Given data:

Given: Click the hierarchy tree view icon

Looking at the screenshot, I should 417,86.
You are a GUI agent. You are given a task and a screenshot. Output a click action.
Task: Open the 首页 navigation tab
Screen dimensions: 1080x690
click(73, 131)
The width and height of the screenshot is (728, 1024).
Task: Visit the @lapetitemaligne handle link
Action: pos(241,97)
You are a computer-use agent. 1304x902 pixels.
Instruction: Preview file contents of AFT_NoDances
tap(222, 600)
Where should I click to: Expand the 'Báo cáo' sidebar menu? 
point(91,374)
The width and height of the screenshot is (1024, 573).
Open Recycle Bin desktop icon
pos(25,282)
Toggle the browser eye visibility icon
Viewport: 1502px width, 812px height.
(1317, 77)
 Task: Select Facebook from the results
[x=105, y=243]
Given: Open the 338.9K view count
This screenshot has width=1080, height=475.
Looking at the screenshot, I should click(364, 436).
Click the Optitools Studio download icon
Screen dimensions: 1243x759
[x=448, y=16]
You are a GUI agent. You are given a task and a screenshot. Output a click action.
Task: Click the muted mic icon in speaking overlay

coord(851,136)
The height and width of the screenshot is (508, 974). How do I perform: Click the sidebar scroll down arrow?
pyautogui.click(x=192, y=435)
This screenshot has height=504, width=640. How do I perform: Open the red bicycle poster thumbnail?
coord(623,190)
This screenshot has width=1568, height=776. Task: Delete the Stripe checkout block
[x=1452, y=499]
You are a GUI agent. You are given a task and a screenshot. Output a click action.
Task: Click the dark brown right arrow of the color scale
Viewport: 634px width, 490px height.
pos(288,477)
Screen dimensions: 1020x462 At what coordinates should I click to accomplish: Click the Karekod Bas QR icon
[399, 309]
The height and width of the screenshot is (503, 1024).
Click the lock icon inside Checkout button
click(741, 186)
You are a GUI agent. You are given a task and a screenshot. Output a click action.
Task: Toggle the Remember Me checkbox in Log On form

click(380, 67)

Try it: Output each line of the material above with no deviation.

Result of the exercise:
Given: Click the hierarchy tree view icon

Looking at the screenshot, I should 417,86.
You are a GUI agent. You are given a task and a screenshot. Output a click action.
Task: Open the 首页 navigation tab
Screen dimensions: 1080x690
click(73, 131)
The width and height of the screenshot is (728, 1024).
Task: Visit the @lapetitemaligne handle link
Action: pos(241,97)
You are a computer-use agent. 1304x902 pixels.
Instruction: Preview file contents of AFT_NoDances
tap(222, 600)
Where should I click to: Expand the 'Báo cáo' sidebar menu? 
point(91,374)
The width and height of the screenshot is (1024, 573).
Open Recycle Bin desktop icon
pos(25,282)
Toggle the browser eye visibility icon
Viewport: 1502px width, 812px height.
(1317, 77)
 Task: Select Facebook from the results
[x=105, y=243]
Given: Open the 338.9K view count
This screenshot has width=1080, height=475.
Looking at the screenshot, I should click(364, 436).
Click the Optitools Studio download icon
Screen dimensions: 1243x759
[x=448, y=16]
You are a GUI agent. You are given a task and a screenshot. Output a click action.
Task: Click the muted mic icon in speaking overlay

coord(851,136)
The height and width of the screenshot is (508, 974). How do I perform: Click the sidebar scroll down arrow?
pyautogui.click(x=192, y=435)
This screenshot has height=504, width=640. How do I perform: Open the red bicycle poster thumbnail?
coord(623,190)
This screenshot has width=1568, height=776. Task: Delete the Stripe checkout block
[x=1452, y=499]
You are a GUI agent. You are given a task and a screenshot. Output a click action.
Task: Click the dark brown right arrow of the color scale
Viewport: 634px width, 490px height.
pos(288,477)
Screen dimensions: 1020x462 At what coordinates should I click to accomplish: Click the Karekod Bas QR icon
[399, 309]
The height and width of the screenshot is (503, 1024).
Click the lock icon inside Checkout button
click(741, 186)
You are a GUI agent. You are given a task and a screenshot. Output a click action.
Task: Toggle the Remember Me checkbox in Log On form

click(380, 67)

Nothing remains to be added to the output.